§ **Assigned task**:
For the material below, set down exactly the lines between the one containing "Screen dimensions: 438x256" and the last line, both included, leaving every picture out.
╭──
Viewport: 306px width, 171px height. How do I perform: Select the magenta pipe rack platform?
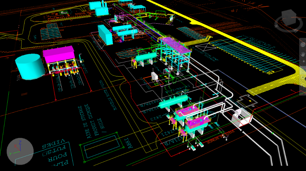coord(175,45)
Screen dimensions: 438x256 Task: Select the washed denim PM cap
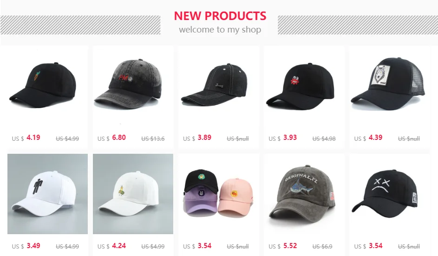pos(129,84)
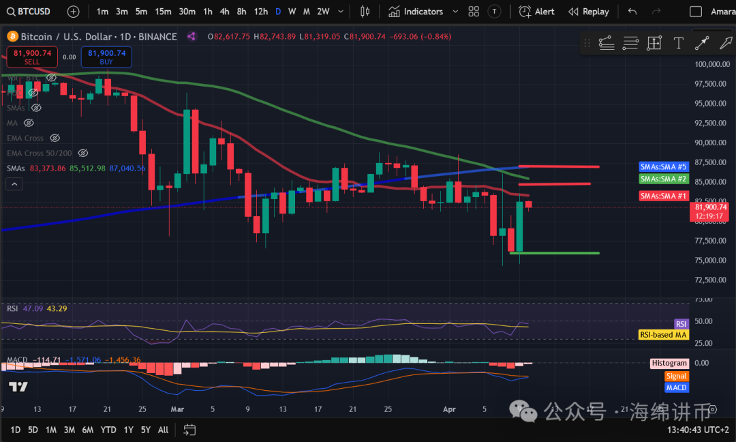Viewport: 736px width, 442px height.
Task: Select the grid measurement drawing tool
Action: pyautogui.click(x=654, y=44)
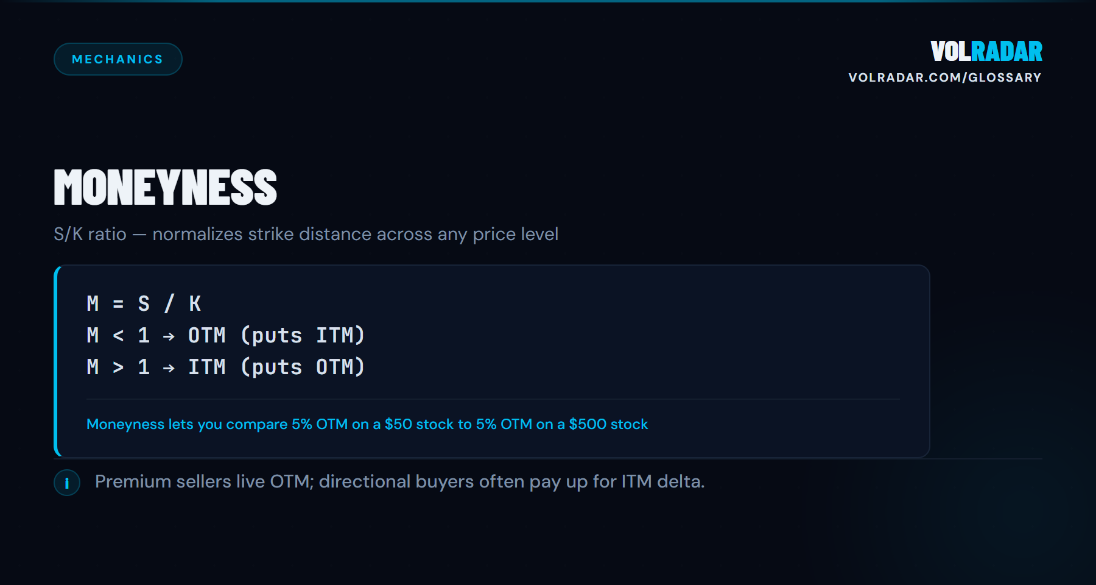Image resolution: width=1096 pixels, height=585 pixels.
Task: Click the MONEYNESS heading
Action: pos(165,187)
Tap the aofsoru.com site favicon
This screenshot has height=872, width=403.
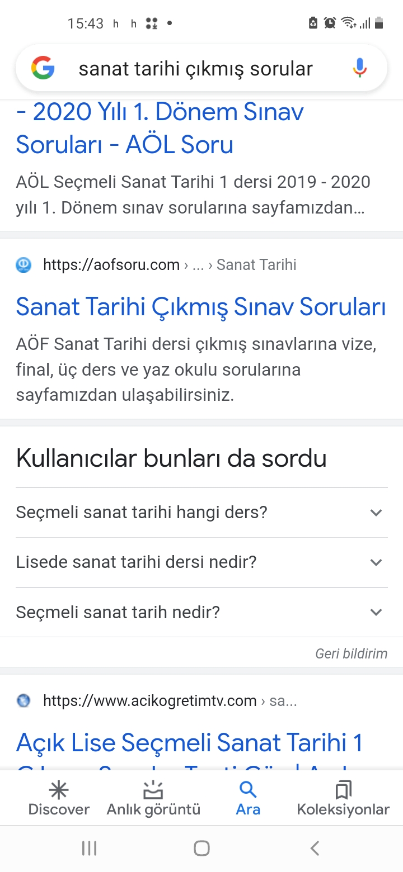tap(24, 264)
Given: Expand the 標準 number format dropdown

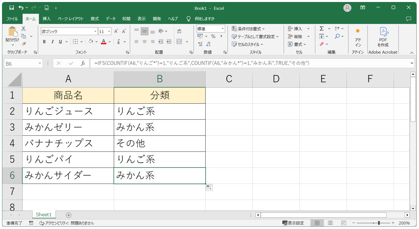Looking at the screenshot, I should (222, 29).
╰──
§ **Task answer**:
Screen dimensions: 438x256 Task: Select the washed denim PM cap
pos(129,84)
Viewport: 736px width, 442px height.
Task: Select the grid measurement drawing tool
Action: pyautogui.click(x=654, y=44)
Image resolution: width=1096 pixels, height=585 pixels.
Task: Click the MONEYNESS heading
Action: pos(165,187)
Tap the aofsoru.com site favicon
This screenshot has height=872, width=403.
tap(24, 264)
Given: Expand the 標準 number format dropdown

Looking at the screenshot, I should (222, 29).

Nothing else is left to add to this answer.